# Available records:
>> BEGIN
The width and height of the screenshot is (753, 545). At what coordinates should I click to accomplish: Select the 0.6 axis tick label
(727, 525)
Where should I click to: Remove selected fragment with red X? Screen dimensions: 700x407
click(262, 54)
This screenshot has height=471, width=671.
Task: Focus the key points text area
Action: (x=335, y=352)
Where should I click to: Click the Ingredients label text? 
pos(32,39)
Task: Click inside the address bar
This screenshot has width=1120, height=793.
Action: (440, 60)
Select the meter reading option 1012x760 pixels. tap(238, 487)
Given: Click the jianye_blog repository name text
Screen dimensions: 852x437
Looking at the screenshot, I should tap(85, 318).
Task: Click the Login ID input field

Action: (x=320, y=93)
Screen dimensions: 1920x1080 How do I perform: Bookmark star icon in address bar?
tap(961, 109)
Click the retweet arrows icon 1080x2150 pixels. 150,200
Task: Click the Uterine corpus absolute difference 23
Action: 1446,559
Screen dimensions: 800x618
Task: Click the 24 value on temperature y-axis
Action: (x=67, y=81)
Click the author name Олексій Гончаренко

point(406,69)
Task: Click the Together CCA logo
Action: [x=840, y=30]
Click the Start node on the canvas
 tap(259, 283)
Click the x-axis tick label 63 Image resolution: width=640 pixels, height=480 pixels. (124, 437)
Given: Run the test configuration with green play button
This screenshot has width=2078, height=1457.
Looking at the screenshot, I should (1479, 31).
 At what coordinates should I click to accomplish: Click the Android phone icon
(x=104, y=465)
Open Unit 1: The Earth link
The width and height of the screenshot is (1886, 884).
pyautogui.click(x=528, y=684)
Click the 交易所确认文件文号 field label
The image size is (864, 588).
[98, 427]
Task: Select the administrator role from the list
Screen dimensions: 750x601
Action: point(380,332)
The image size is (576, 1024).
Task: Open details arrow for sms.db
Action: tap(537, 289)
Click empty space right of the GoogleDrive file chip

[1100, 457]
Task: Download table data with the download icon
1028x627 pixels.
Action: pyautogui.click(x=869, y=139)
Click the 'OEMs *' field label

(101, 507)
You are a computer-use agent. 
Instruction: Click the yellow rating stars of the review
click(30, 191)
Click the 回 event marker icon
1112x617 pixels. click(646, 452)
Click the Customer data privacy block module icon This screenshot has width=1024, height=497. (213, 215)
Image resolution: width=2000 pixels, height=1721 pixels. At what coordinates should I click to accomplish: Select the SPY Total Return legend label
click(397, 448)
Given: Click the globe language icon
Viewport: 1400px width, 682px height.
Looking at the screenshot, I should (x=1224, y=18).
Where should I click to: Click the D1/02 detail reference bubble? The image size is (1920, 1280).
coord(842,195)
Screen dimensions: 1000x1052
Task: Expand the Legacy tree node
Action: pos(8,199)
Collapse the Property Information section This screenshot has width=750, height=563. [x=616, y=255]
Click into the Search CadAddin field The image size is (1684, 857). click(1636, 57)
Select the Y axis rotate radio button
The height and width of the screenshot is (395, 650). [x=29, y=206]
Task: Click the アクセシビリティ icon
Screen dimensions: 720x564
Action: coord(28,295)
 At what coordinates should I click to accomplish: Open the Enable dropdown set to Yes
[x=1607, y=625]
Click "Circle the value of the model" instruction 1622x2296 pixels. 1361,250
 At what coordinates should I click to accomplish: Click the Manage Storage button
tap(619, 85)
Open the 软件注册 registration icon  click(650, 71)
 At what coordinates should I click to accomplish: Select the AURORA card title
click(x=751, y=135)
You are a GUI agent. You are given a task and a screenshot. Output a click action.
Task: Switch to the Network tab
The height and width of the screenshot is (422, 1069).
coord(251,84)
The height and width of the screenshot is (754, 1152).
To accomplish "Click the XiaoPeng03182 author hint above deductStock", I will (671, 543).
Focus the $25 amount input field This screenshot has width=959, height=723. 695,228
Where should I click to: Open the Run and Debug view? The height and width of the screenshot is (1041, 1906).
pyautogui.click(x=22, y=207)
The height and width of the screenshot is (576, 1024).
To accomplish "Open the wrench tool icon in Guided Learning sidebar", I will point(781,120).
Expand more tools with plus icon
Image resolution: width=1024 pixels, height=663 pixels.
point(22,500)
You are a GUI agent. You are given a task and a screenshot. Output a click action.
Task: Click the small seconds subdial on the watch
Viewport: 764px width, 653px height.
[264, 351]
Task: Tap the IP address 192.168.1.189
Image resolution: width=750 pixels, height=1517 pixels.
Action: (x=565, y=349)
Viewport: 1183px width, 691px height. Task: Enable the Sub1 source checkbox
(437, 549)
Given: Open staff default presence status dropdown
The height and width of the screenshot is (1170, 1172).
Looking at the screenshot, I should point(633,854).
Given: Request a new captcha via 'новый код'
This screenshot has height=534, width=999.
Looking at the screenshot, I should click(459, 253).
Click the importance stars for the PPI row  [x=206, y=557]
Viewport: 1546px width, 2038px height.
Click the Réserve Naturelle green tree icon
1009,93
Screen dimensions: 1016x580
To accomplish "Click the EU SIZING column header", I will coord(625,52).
>> END
# Your objective:
Copy every row above verbatim, from the first line to the last, keeping the original wording, numbers, and order unchanged.

# The reply:
The width and height of the screenshot is (753, 545). At what coordinates should I click to accomplish: Select the 0.6 axis tick label
(727, 525)
Where should I click to: Remove selected fragment with red X? Screen dimensions: 700x407
click(262, 54)
This screenshot has height=471, width=671.
Task: Focus the key points text area
Action: (x=335, y=352)
Where should I click to: Click the Ingredients label text? 
pos(32,39)
Task: Click inside the address bar
This screenshot has width=1120, height=793.
Action: (440, 60)
Select the meter reading option 1012x760 pixels. tap(238, 487)
Given: Click the jianye_blog repository name text
Screen dimensions: 852x437
Looking at the screenshot, I should tap(85, 318).
Task: Click the Login ID input field

Action: (x=320, y=93)
Screen dimensions: 1920x1080 How do I perform: Bookmark star icon in address bar?
tap(961, 109)
Click the retweet arrows icon 1080x2150 pixels. 150,200
Task: Click the Uterine corpus absolute difference 23
Action: 1446,559
Screen dimensions: 800x618
Task: Click the 24 value on temperature y-axis
Action: (x=67, y=81)
Click the author name Олексій Гончаренко

point(406,69)
Task: Click the Together CCA logo
Action: [x=840, y=30]
Click the Start node on the canvas
 tap(259, 283)
Click the x-axis tick label 63 Image resolution: width=640 pixels, height=480 pixels. (124, 437)
Given: Run the test configuration with green play button
This screenshot has width=2078, height=1457.
Looking at the screenshot, I should (1479, 31).
 At what coordinates should I click to accomplish: Click the Android phone icon
(x=104, y=465)
Open Unit 1: The Earth link
The width and height of the screenshot is (1886, 884).
pyautogui.click(x=528, y=684)
Click the 交易所确认文件文号 field label
The image size is (864, 588).
[98, 427]
Task: Select the administrator role from the list
Screen dimensions: 750x601
Action: point(380,332)
The image size is (576, 1024).
Task: Open details arrow for sms.db
Action: tap(537, 289)
Click empty space right of the GoogleDrive file chip

[1100, 457]
Task: Download table data with the download icon
1028x627 pixels.
Action: pyautogui.click(x=869, y=139)
Click the 'OEMs *' field label

(101, 507)
You are a computer-use agent. 
Instruction: Click the yellow rating stars of the review
click(30, 191)
Click the 回 event marker icon
1112x617 pixels. click(646, 452)
Click the Customer data privacy block module icon This screenshot has width=1024, height=497. (213, 215)
Image resolution: width=2000 pixels, height=1721 pixels. At what coordinates should I click to accomplish: Select the SPY Total Return legend label
click(397, 448)
Given: Click the globe language icon
Viewport: 1400px width, 682px height.
Looking at the screenshot, I should (x=1224, y=18).
Where should I click to: Click the D1/02 detail reference bubble? The image size is (1920, 1280).
coord(842,195)
Screen dimensions: 1000x1052
Task: Expand the Legacy tree node
Action: pos(8,199)
Collapse the Property Information section This screenshot has width=750, height=563. [x=616, y=255]
Click into the Search CadAddin field The image size is (1684, 857). click(1636, 57)
Select the Y axis rotate radio button
The height and width of the screenshot is (395, 650). [x=29, y=206]
Task: Click the アクセシビリティ icon
Screen dimensions: 720x564
Action: coord(28,295)
 At what coordinates should I click to accomplish: Open the Enable dropdown set to Yes
[x=1607, y=625]
Click "Circle the value of the model" instruction 1622x2296 pixels. 1361,250
 At what coordinates should I click to accomplish: Click the Manage Storage button
tap(619, 85)
Open the 软件注册 registration icon  click(650, 71)
 At what coordinates should I click to accomplish: Select the AURORA card title
click(x=751, y=135)
You are a GUI agent. You are given a task and a screenshot. Output a click action.
Task: Switch to the Network tab
The height and width of the screenshot is (422, 1069).
coord(251,84)
The height and width of the screenshot is (754, 1152).
To accomplish "Click the XiaoPeng03182 author hint above deductStock", I will (671, 543).
Focus the $25 amount input field This screenshot has width=959, height=723. 695,228
Where should I click to: Open the Run and Debug view? The height and width of the screenshot is (1041, 1906).
pyautogui.click(x=22, y=207)
The height and width of the screenshot is (576, 1024).
To accomplish "Open the wrench tool icon in Guided Learning sidebar", I will point(781,120).
Expand more tools with plus icon
Image resolution: width=1024 pixels, height=663 pixels.
point(22,500)
You are a GUI agent. You are given a task and a screenshot. Output a click action.
Task: Click the small seconds subdial on the watch
Viewport: 764px width, 653px height.
[264, 351]
Task: Tap the IP address 192.168.1.189
Image resolution: width=750 pixels, height=1517 pixels.
Action: (x=565, y=349)
Viewport: 1183px width, 691px height. Task: Enable the Sub1 source checkbox
(437, 549)
Given: Open staff default presence status dropdown
The height and width of the screenshot is (1170, 1172).
Looking at the screenshot, I should point(633,854).
Given: Request a new captcha via 'новый код'
This screenshot has height=534, width=999.
Looking at the screenshot, I should click(459, 253).
Click the importance stars for the PPI row  [x=206, y=557]
Viewport: 1546px width, 2038px height.
Click the Réserve Naturelle green tree icon
1009,93
Screen dimensions: 1016x580
To accomplish "Click the EU SIZING column header", I will coord(625,52).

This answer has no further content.